Brief>
Filter the records below down to each line containing the string "This", copying those lines unchanged. Treat the match as case-sensitive.

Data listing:
====================

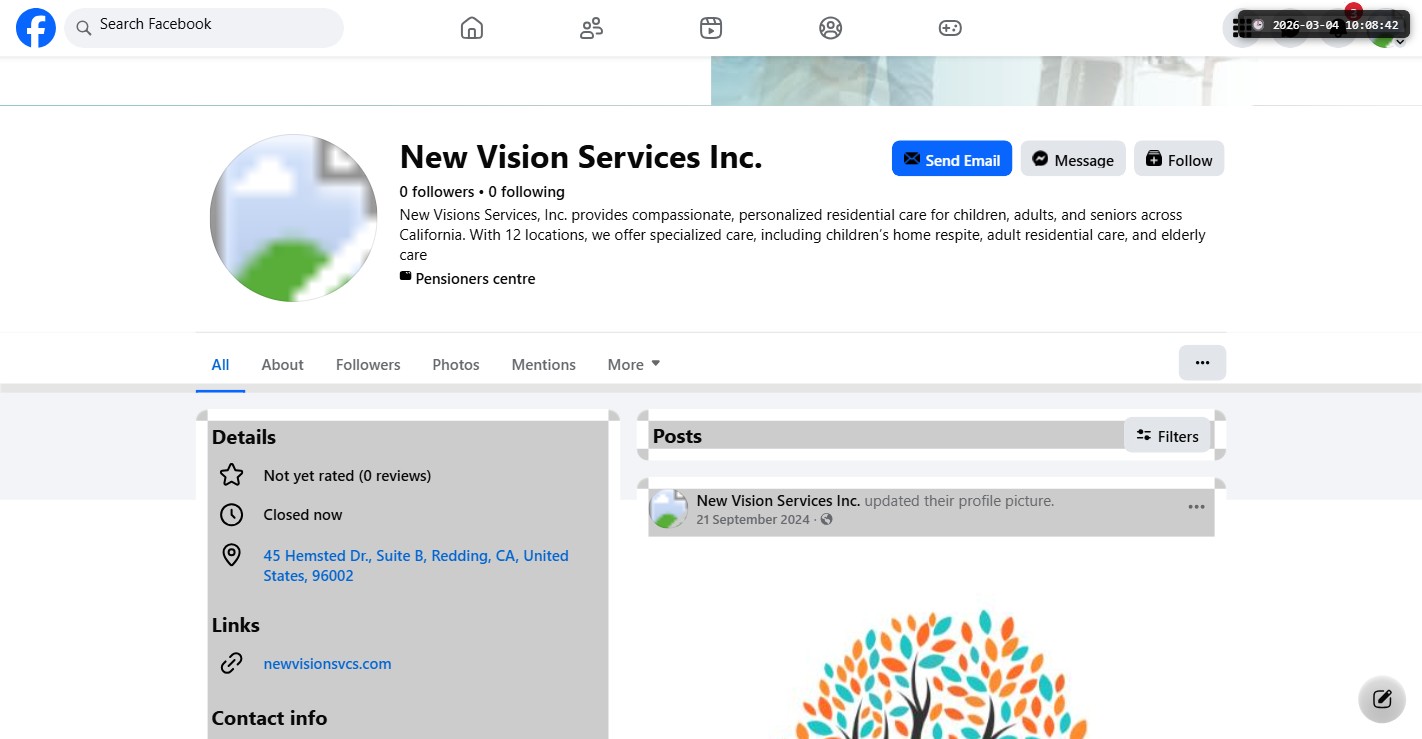Screen dimensions: 1422x739
Task: Open profile options three-dot button
Action: click(x=1202, y=363)
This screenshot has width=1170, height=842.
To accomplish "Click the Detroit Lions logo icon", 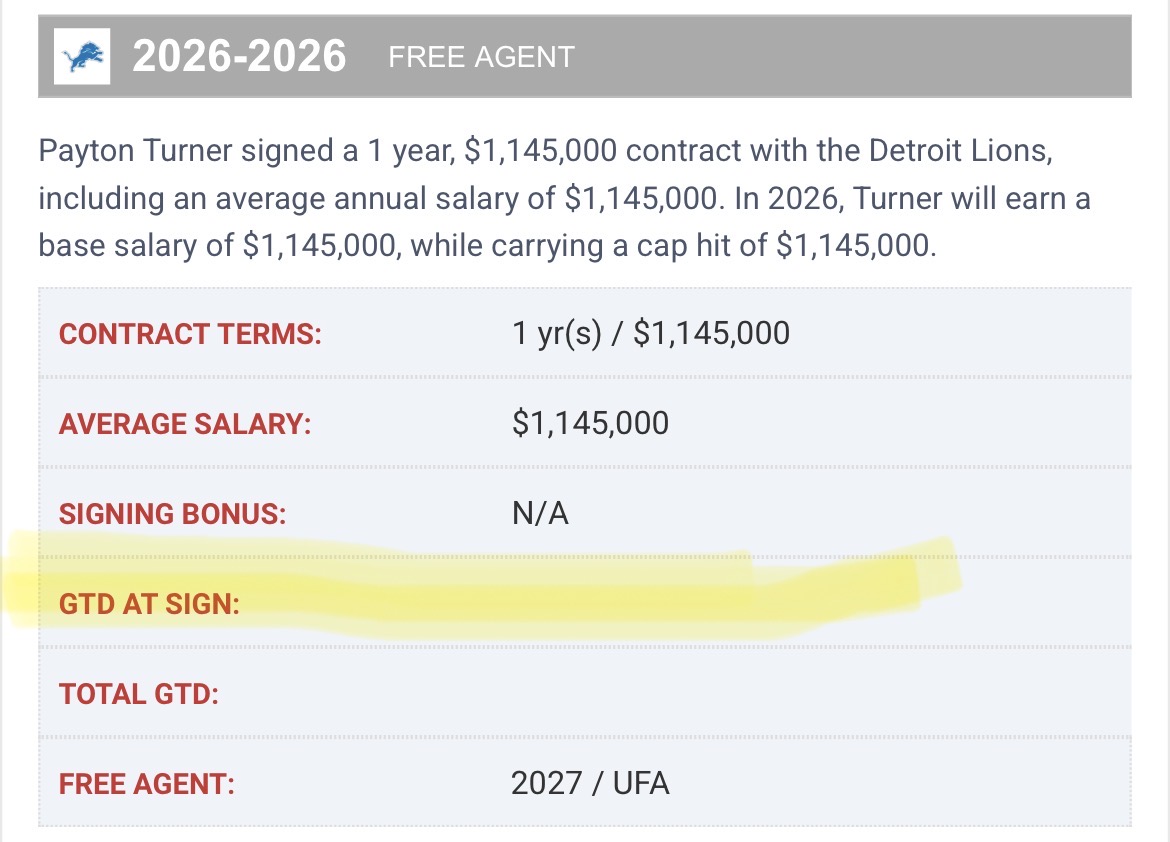I will click(x=82, y=57).
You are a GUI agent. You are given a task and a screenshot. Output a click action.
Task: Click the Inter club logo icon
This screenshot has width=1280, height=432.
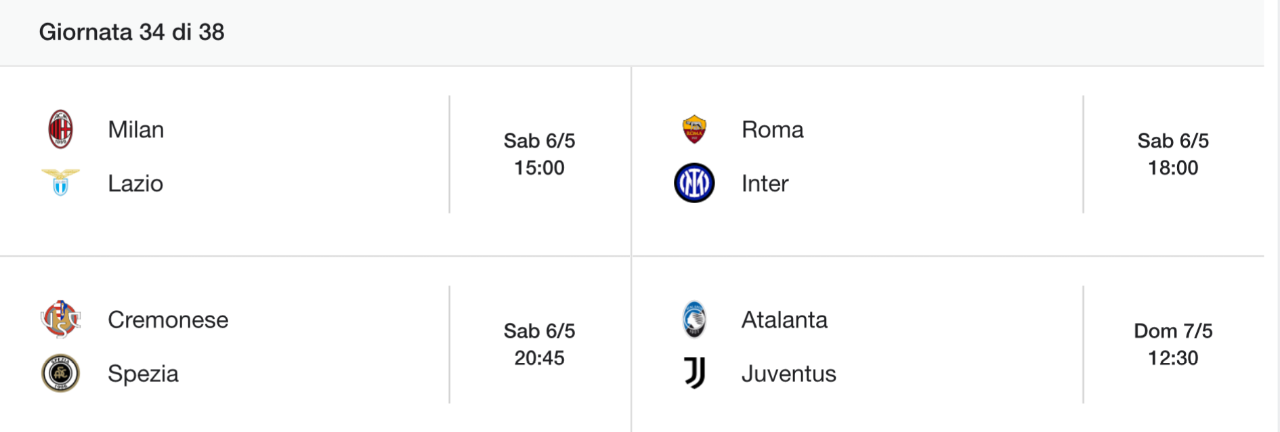click(694, 183)
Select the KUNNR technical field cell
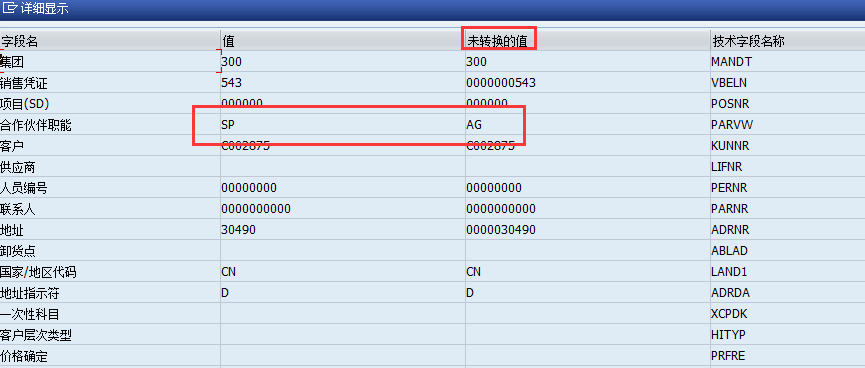865x368 pixels. (788, 146)
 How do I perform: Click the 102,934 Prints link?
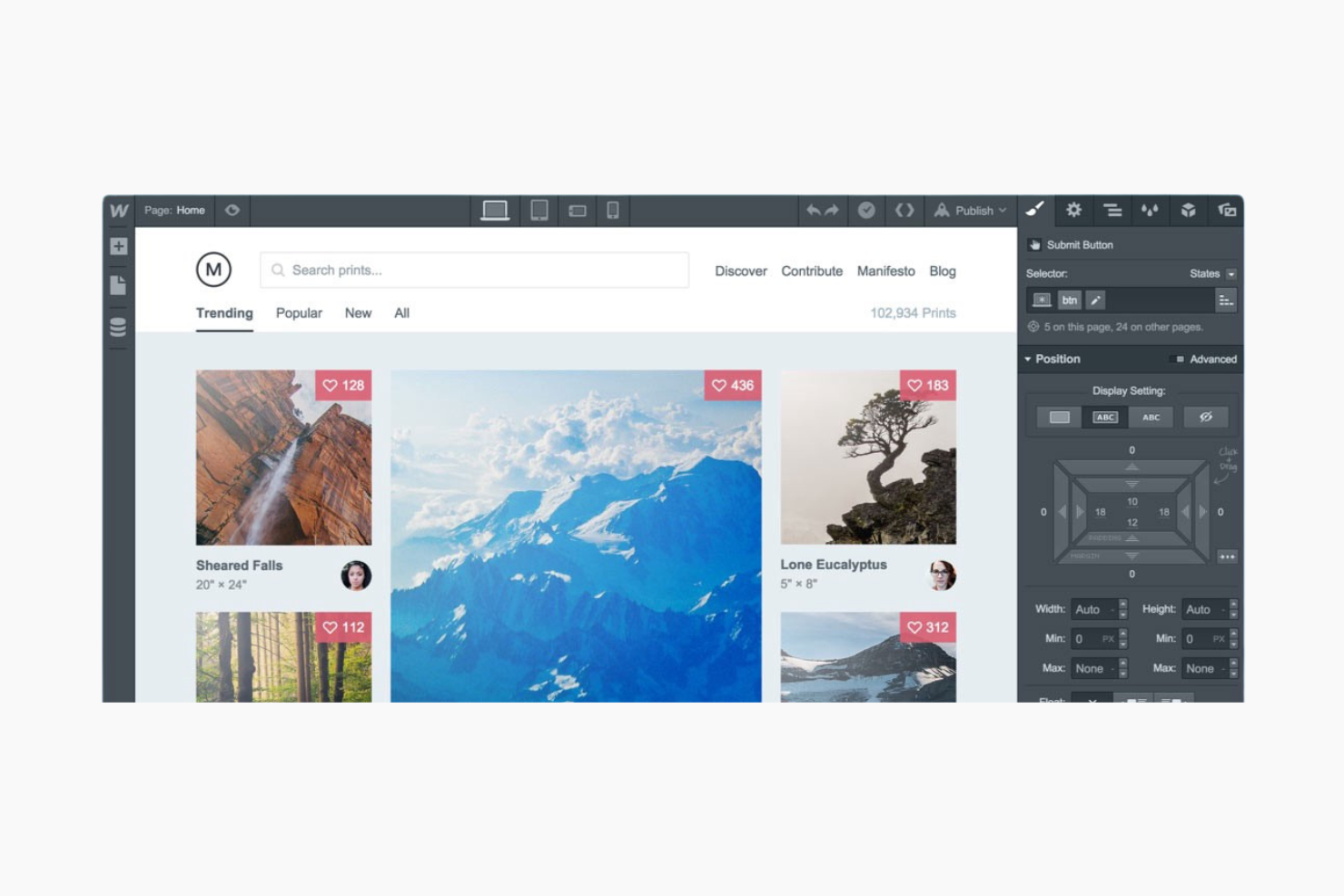[912, 312]
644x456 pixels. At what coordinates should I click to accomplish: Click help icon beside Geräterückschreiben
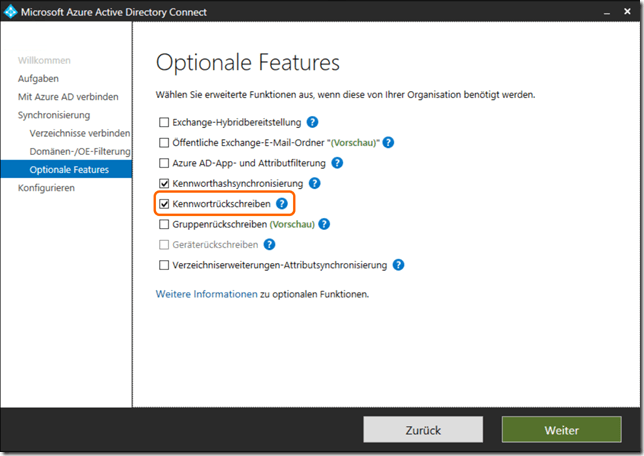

====================

Finished answer>
This screenshot has width=1170, height=842.
This screenshot has width=1280, height=432.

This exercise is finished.